What are Flaky Tests? How to Fix Flaky Tests?

Having your build broken by a test is never fun, but flaky tests are a particularly disrupting form of failure. One that is as hard to fix as is unavoidable. In this article, we’ll lay out a three-step plan to prevent and manage those pesky flaky tests.

What are flaky tests?

A flaky test is a test that fails randomly for no apparent reason. One moment the test works, the next one it fails even though nothing changed in the codebase. Flakiness can take several forms:

Random flakiness: the most common type of flaky tests. These are tests that randomly fail or pass when re-run even thought nothing has changed.
Environmental flakiness: a test that works on your machine but fails on other developer’s machines or in continuous integration (or vice-versa) is also flaky.
Branch flakiness: are tests that pass on the feature branch or pull request but began failing once merged into main.

A diagram showing 3 types of flaky tests. Random flakiness shows a cycle of pass-fail and a dice (meaning the cycle is random). These test take place in the same environment. Environmental flakiness show two environments: developer machine and CI machine. The test passes on one and fails on the other. Branch flakiness shows a tests passing on a feature branch but failing once merged into main. — Types of flaky tests. Some may fall in more than one category,

Why flaky tests are a problem

An essential property of an automated test is its determinism: if the code hasn’t changed, the results shouldn’t either. Flaky tests hinder development, neutralize the benefits of CI/CD, and shake the team’s trust in their test suite.

You may be thinking that if a test fails randomly, you can game the system by retrying it until it passes. If this sounds like a good plan to you, you’re not alone. Some test runners even do this for you automatically.

A meme image showing a man in a game show. The questions reads "The test failed. What do you do?" The possible answers are: 1 Try it again. 2 Re-run it. 3 Re-run it more. 4 Keep Re-running it.

This is a humorous take classic and erroneous "fixes" for flaky tests. — The game is rigged

While re-running flaky tests is a popular “fix” — especially, when a deadline is approaching — is it a real solution? How confident are you in your test after having taken this road? How often must the test fail until you declare it a “real” failure? There aren’t any satisfying answers. The game is rigged. You can’t win with this strategy.

Flaky tests are everywhere

A survey published in October 2021 shows that not even huge corporations like Google or Microsoft are spared from flaky tests — about 41% and 26% of their tests, respectively, were discovered to be flaky. The same survey showed how flaky tests threaten the efficiency of CI: 47% of failed jobs that were manually restarted succeeded on the second run.

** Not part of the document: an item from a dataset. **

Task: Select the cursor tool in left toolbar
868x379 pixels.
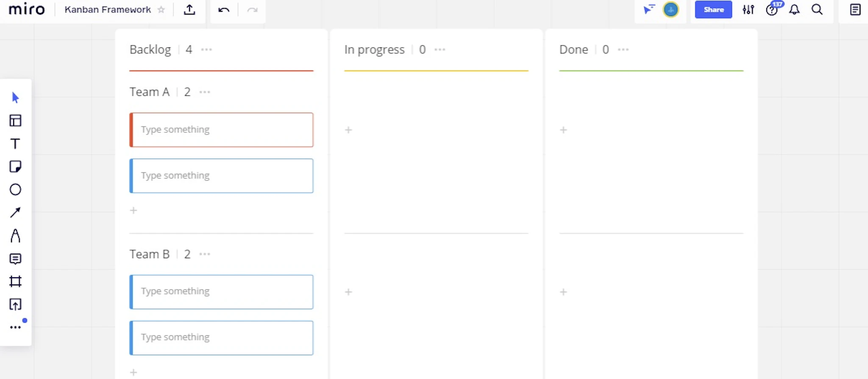Action: (15, 98)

A more recent survey (2022) confirmed that flaky tests are still a common and serious problem for many software developers and testers — about half of the surveyed professionals experienced flakiness in their tests on a weekly basis.

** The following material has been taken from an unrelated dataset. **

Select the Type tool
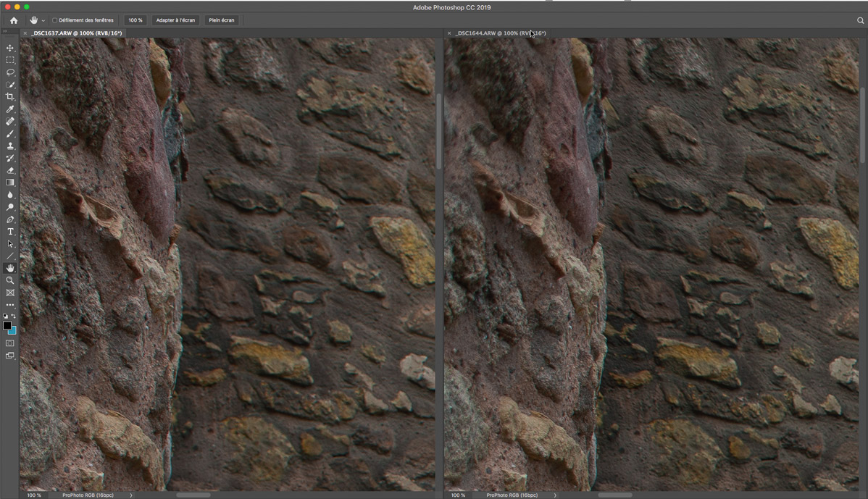868x499 pixels. (10, 232)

Flaky tests are pretty common in the software industry. But they only become a serious problem when we’re not proactive about fixing them.

Step 1 – Commit to fixing the problem right away!

The first appearance of a flaky test is the best moment to fix it. Maybe the test is new, or a recent commit changed its stability. This means that the related history is still fresh in the developers’ memory and that they can act quickly.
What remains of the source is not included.